LE FIGUIER A TOUJOURS ÉTÉ CONSIDÈRE COMME UN ARBRE PARTICULIER, AUX VERTUS DIVERSES AUX QUELLES SONT RATTACHES DES CROYANCES ANCESTRALES DEPUIS QUE JUDAS  S'EST PENDU APRÈS AVOIR LIVRE JÉSUS POUR QUELQUES DENIERS. C'EST UN ARBRE RESPECTABLE ET RESPECTE. QUAND ON EN TROUVE UN, IMMENSE ET BEAU, COMME CELUI DU FILM QUI A PLUS DE 200 ANS D'AGE, ON RÊVE TOUS DE VIVRE HEUREUX SOUS SON OMBRAGE PROTECTEUR.


Pour son second film, JULIE BERTUCELLI a portée à l'écran le livre de JUDY PASCOE, " l'arbre de mon père" en hommage aux père de ses enfants décédé d'un cancer 4 ans avant.
Le premier mérite de ce film a été de traiter l'arbre comme le personnage central de cette histoire. On apprend à le découvrir dans le détail, à le sentir vivre malgré sa fixité apparente. C'est un arbre qui respire la vie, qui transpire une volonté de survivre dans ce milieu naturel de l'Australie,  qui s'adapte à son milieu de vie particulier et à son environnement. il est un exemple de robustesse façe aux aléas de la vie.

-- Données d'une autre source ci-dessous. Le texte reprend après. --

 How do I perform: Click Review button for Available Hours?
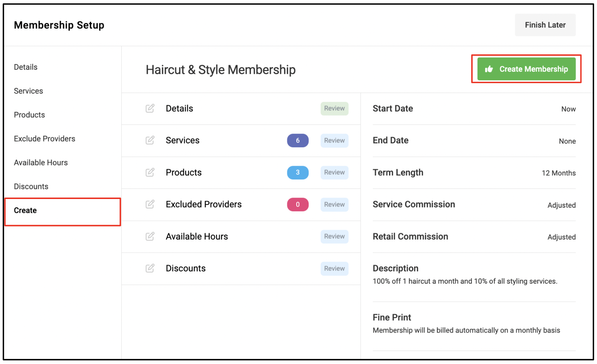click(x=334, y=236)
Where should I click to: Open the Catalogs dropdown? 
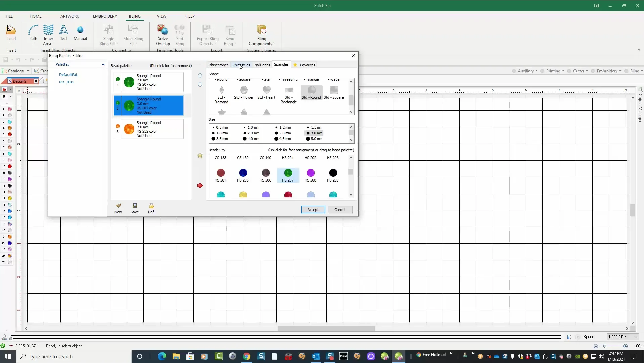click(x=29, y=71)
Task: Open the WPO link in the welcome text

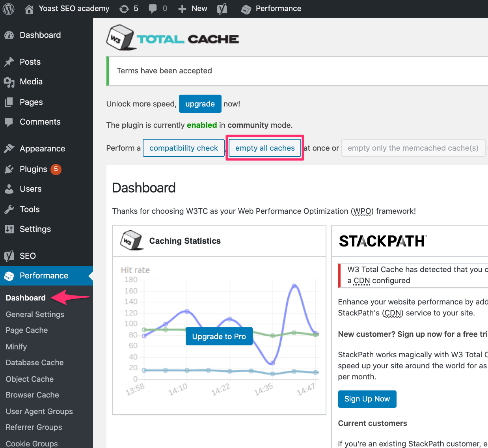Action: (361, 211)
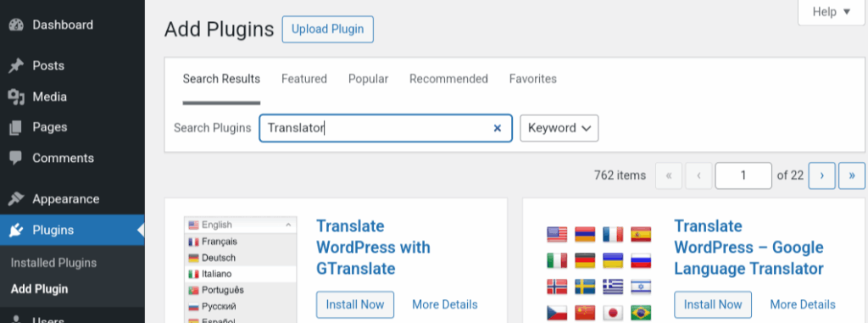The image size is (868, 323).
Task: View More Details for Google Language Translator
Action: (x=803, y=304)
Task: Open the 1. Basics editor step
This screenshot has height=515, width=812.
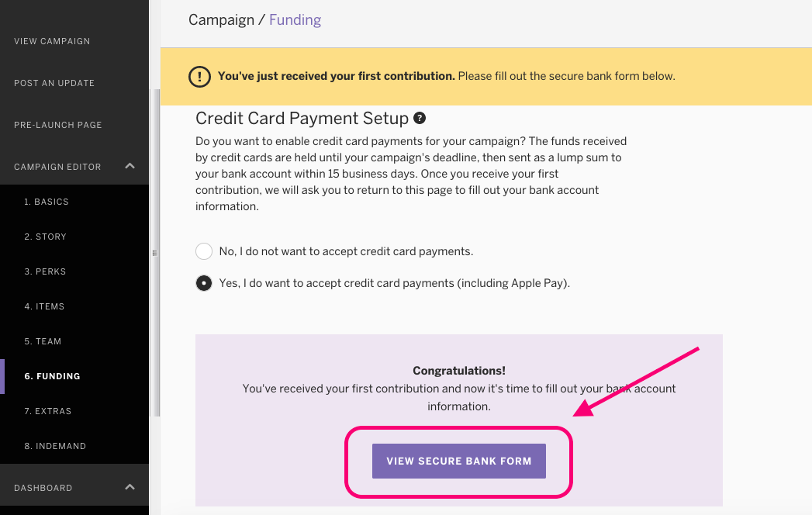Action: (x=47, y=202)
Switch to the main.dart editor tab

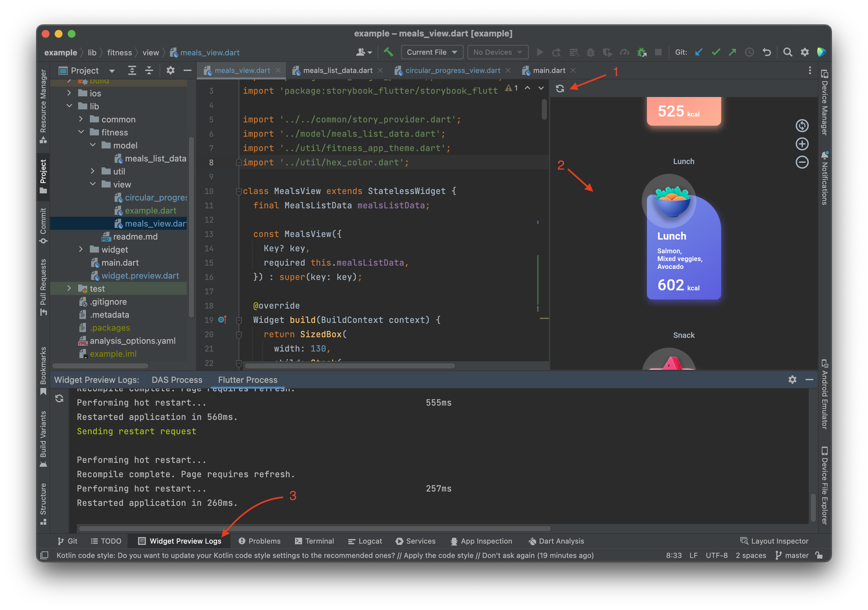tap(549, 70)
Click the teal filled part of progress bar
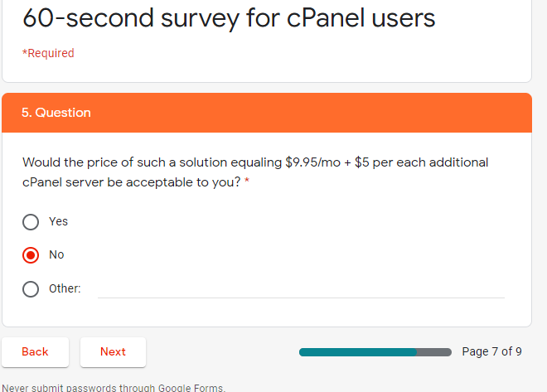This screenshot has width=547, height=392. coord(356,352)
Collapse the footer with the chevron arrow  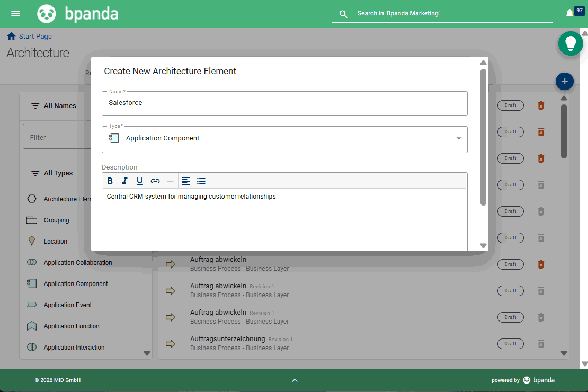295,380
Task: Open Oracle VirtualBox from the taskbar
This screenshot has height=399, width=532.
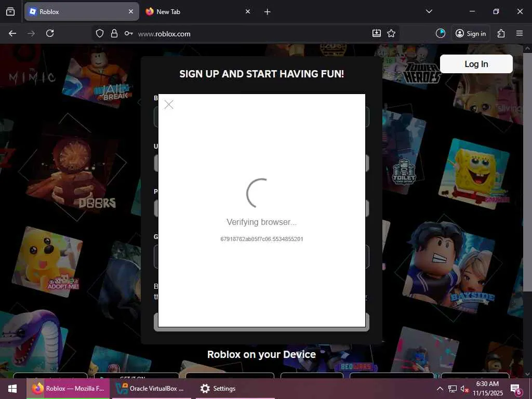Action: [x=151, y=389]
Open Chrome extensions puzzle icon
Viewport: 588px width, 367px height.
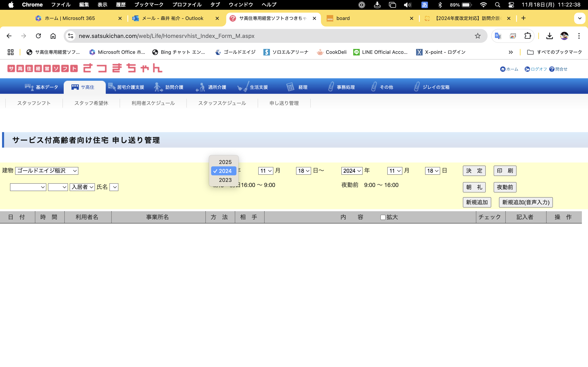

Parfois il se fait envahissant car il refuse cette frustration solitaire  et passive que lui impose sa nature, une manière comme une autre d'extérioriser ses angoisses, ses inquiétudes et forcer ceux et celles pour qui il a de la tendresse à ne pas abandonner la partie, à ne pas céder à la facilité. Cet arbre se révèle être un sanctuaire dans lequel les enfants aiment venir s'y réfugier, y confier leurs secrets, leurs rêves. C'est un confident parfait qui protège. Ce figuier va finir par remplacer le père disparu, par incarner son esprit. De la menace qui pèse sur lui d'être coupé, arraché lorsqu'il devient envahissant avec ses racines, va naître un conflit entre la mère et sa fille.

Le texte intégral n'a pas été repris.